Traduit de l’article Pitch circularity de Diana Deutsch, professeur de psychologie à l’université de Californie à San Diego, avec l’aimable autorisation de l’auteur.
La figure ci-dessous à gauche représente un « escalier impossible », comme originellement publié par Penrose et Penrose en 19581. Dans ce modèle, chaque marche est plus basse que sa voisine immédiate dans le sens des aiguilles d’une montre, donnant l’illusion que l’escalier descend à l’infini. Notre système de perception reste bloqué sur cette interprétation, même si elle ne peut pas être correcte.
Le principe de la circularité des hauteurs est basée sur le même principe. Par analogie avec les escaliers du monde réel, les notes (ou hauteurs) sont généralement perçues comme s’étendant sur une échelle, de bas en haut, comme quand on fait glisser une main sur le clavier d’un piano. Mais elles ont aussi une dimension circulaire, le nom de la note (ou « classe de hauteur »), qui se retrouve dans notre gamme musicale, basée sur la configuration circulaire visible sur la figure ci-dessous à droite. Ainsi, en suivant cette gamme de manière ascendante par demi-tons, on parcourt les noms de note dans le sens horaire : on joue donc do, do#, ré, etc. tout autour du cercle, jusqu’à arriver à la, la# et si…et de revenir à do, do# et ré, et ainsi de suite.

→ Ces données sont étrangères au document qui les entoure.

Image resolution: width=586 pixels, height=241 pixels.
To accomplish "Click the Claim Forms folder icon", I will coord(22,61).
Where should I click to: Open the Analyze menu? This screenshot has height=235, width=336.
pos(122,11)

Pour rendre compatibles ces deux dimensions, linéaire et circulaire, les théoriciens de la musique ont suggéré que les hauteurs devraient être représentées comme une hélice qui pour chaque octave effectue un tour complet sur elle-même, et où les notes séparées d’une octave se trouvent tout de même proches les unes des autres, comme ci-dessous.

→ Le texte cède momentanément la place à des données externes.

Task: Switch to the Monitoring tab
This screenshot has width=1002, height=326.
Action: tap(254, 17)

En 1964, Roger Shepard2 a imaginé qu’en créant des sons dont le nom de note est clairement défini mais dont la hauteur serait ambiguë, l’hélice pourrait s’affaisser pour former un cercle, permettant la création de gammes montant ou descendant à l’infini. Il est parvenu à créer des sons complexes, constitués seulement de composants séparés par des octaves, et dont les amplitudes étaient fixées par une enveloppe spectrale fixe en cloche. De tels sons sont clairement définis en terme de nom de note (do, ré, mi…), mais pas en terme de hauteur (à quelle octave ils sont). Quand ils sont joués de manière à parcourir dans le sens horaires le cercle des classes de hauteur, on a l’impression d’une gamme toujours ascendante : do# est entendu plus aigu que do, ré que do#, ré# que ré,……, la# que la, si, plus haut que la#, do plus haut que si, et ainsi de suite, sans fin. Dans le sens inverse des aiguilles d’une montre, on a donc l’impression d’une gamme descendant sans fin. Risset (1971)3 a créé des variantes étonnantes en utilisant des sons qui glissent et dont la hauteur semble monter ou descendre de manière continue. Pour plus de détails, voir 4.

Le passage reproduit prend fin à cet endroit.